# My MiniZoo



## PandaBee (May 14, 2010)

I don't have any rats yet, although I do plan to have at least a trio by the end of the summer. 

Between my parents, sister and I, we currently own:

6 dogs: 4 english springer spaniels, Dolly, Hunter, Gunner and Sadie, 2 corgis, Madoc (Maddie) and Max (Max is mah babeh boi!)
1 cat: Charlie, she's some sort of maine **** mix. Totally psychotic.
5 horses: 3 thoroughbred mares, Wind, May, and Wakatane, 1 appaloosa stud, Chief, and 1 Tennessee Walker Gelding, Patch
2 african clawed frogs: Freddie and Michael (named after two of the slasher genre's finest!)
2 gerbils: Vegas and Rooney
2 Robo Dwarf hamsters: Chibi and Rocket
many gold fish

Sadly, in January, my Boer goats, Garth, Dante, Bacchus, and Aries went to a new home. I had just moved out to california for several months, my dad was working part time in africa, my sister was extremely busy in school and my mom had just had surgery. Nobody had time for the poor little goats.  They have a wonderful family now, though! Bacchus, Dante and Aries have girlfriends and Garth has a little girl that just adores him.

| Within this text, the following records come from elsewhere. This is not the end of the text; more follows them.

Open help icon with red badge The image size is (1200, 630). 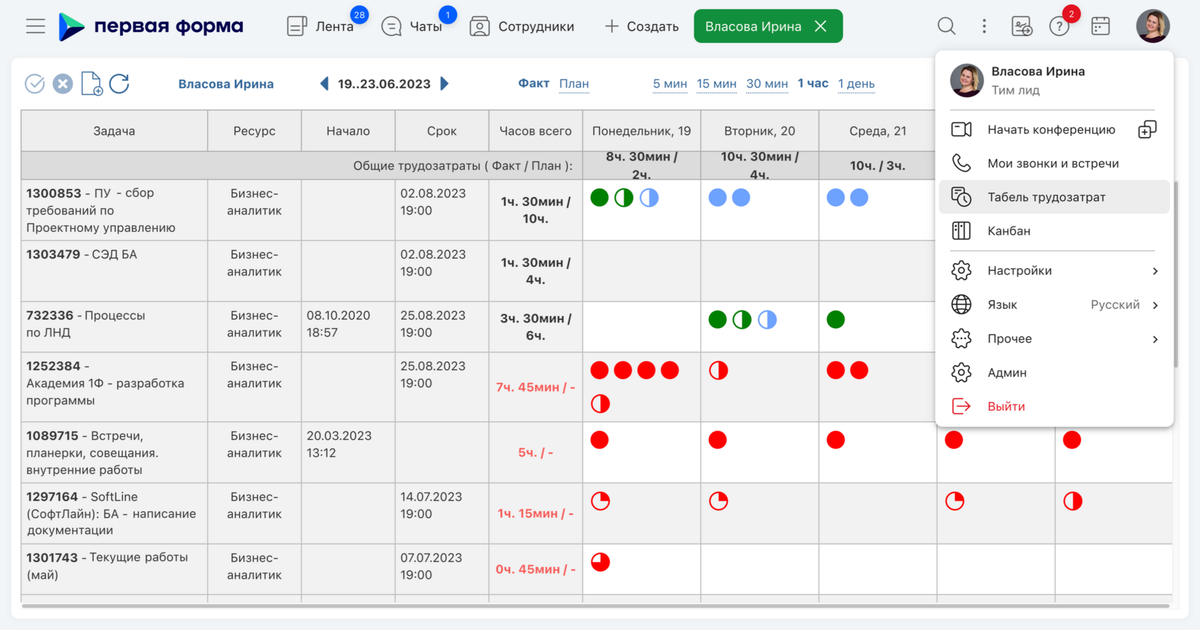pos(1060,27)
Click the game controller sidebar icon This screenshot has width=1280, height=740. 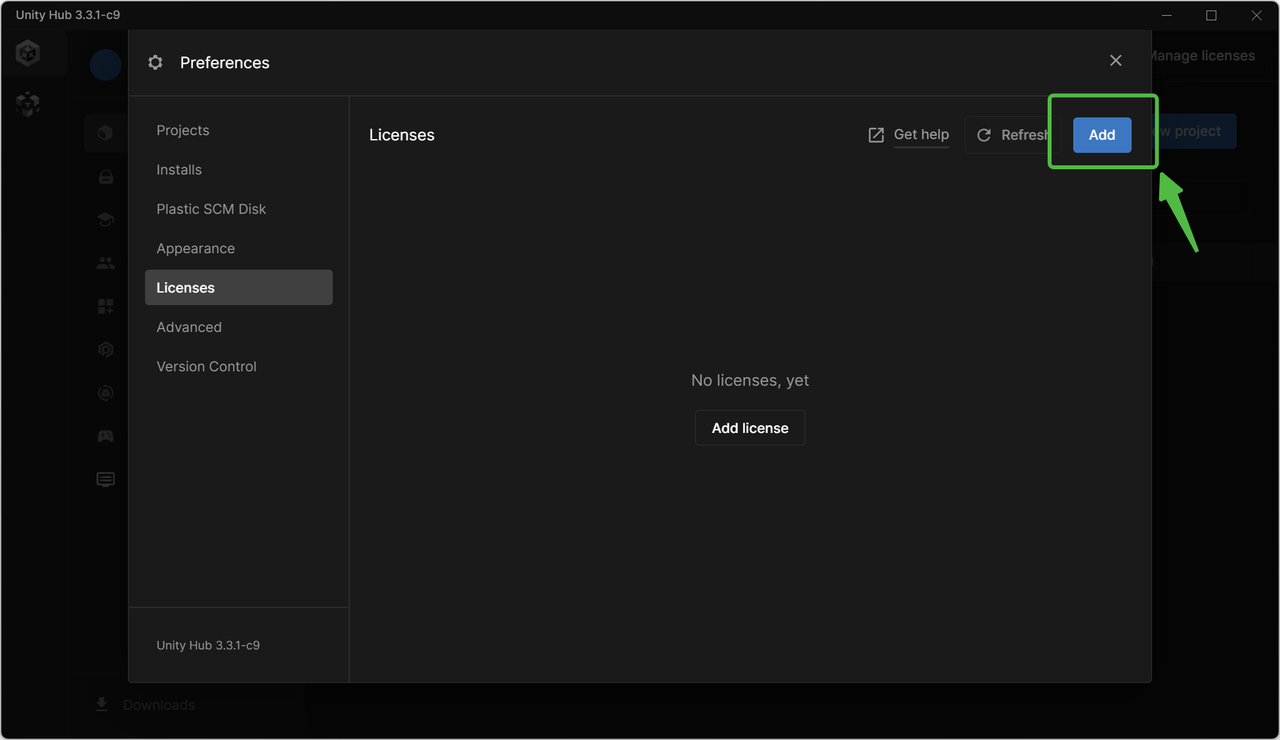pos(105,436)
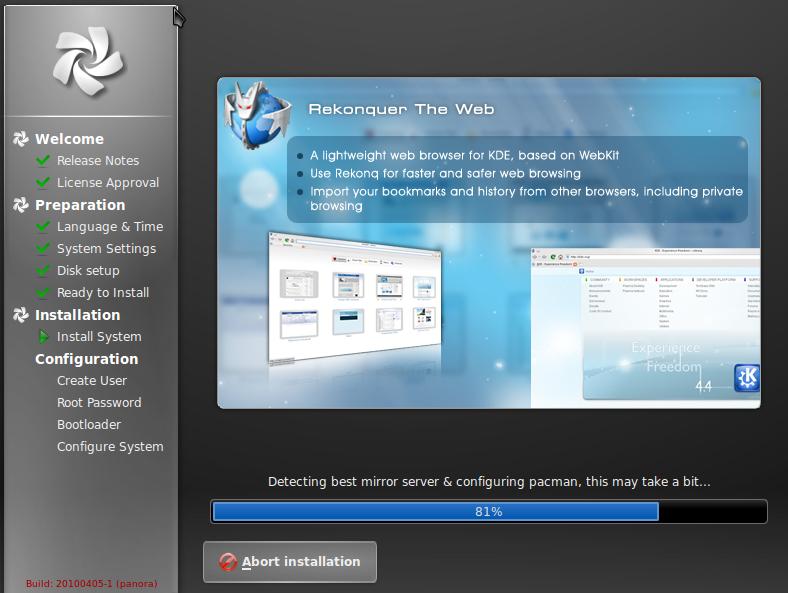Select the System Settings step
The width and height of the screenshot is (788, 593).
click(106, 249)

right now, I desire to add a number of animals to the family, including rats, a flying squirrel, a hedgehog, and a pair of parakeets.

Perhaps a Chinchilla or some cavies. I had a pair of guinea pigs when i was younger and I miss them so!


----------



## Capistrono (Apr 12, 2010)

Awesome! There are some goats who belong to an unknown owner that live right across the street from my house and I go over there and pet them and feed them through the fence a lot. They're really friendly, I wish I could have some of my own.
All I have right now is one cat and three rats, but I'm getting a cockroach real soon. And I want a rabbit eventually.

You should post some pictures of your pets!


----------



## VictorianVanity (Mar 18, 2010)

WOW that is a lot. I'd like to own frogs again. I thought they were rather cute pets. Or a turtle. Who knows.

Just so you know, if you live in California still, both flying squirrels and hedgehogs are illegal.


----------



## PandaBee (May 14, 2010)

Capistrono said:


> Awesome! There are some goats who belong to an unknown owner that live right across the street from my house and I go over there and pet them and feed them through the fence a lot. They're really friendly, I wish I could have some of my own.
> All I have right now is one cat and three rats, but I'm getting a cockroach real soon. And I want a rabbit eventually.
> 
> You should post some pictures of your pets!


it took us years to get goats! I'd wanted them forever, but for years, we just didn't have the space. then we bought the farm. Still, no dice. then Chief arrived. he couldn't be in with the mares, so my mom decided to get him a friend. Enter the Junior Livestock Auction. I went with my mom, picked the goat, and we rescued garth from slaughter! yay!

but the horse and garth didn't like each other. what ever shall we do for the lonely goat? ???why, we go out and buy MORE goats.

 I was so happy. I used to spend hours sitting in the goat pen. Garth would sit on a big block behind me and put his head on my shoulder and aries would lean on my legs and beg for snacks. my boys. 

I'll try and find some pics. I don't have any of the frogs. they are pretty shy.


----------



## PandaBee (May 14, 2010)

VictorianVanity said:


> WOW that is a lot. I'd like to own frogs again. I thought they were rather cute pets. Or a turtle. Who knows.
> 
> Just so you know, if you live in California still, both flying squirrels and hedgehogs are illegal.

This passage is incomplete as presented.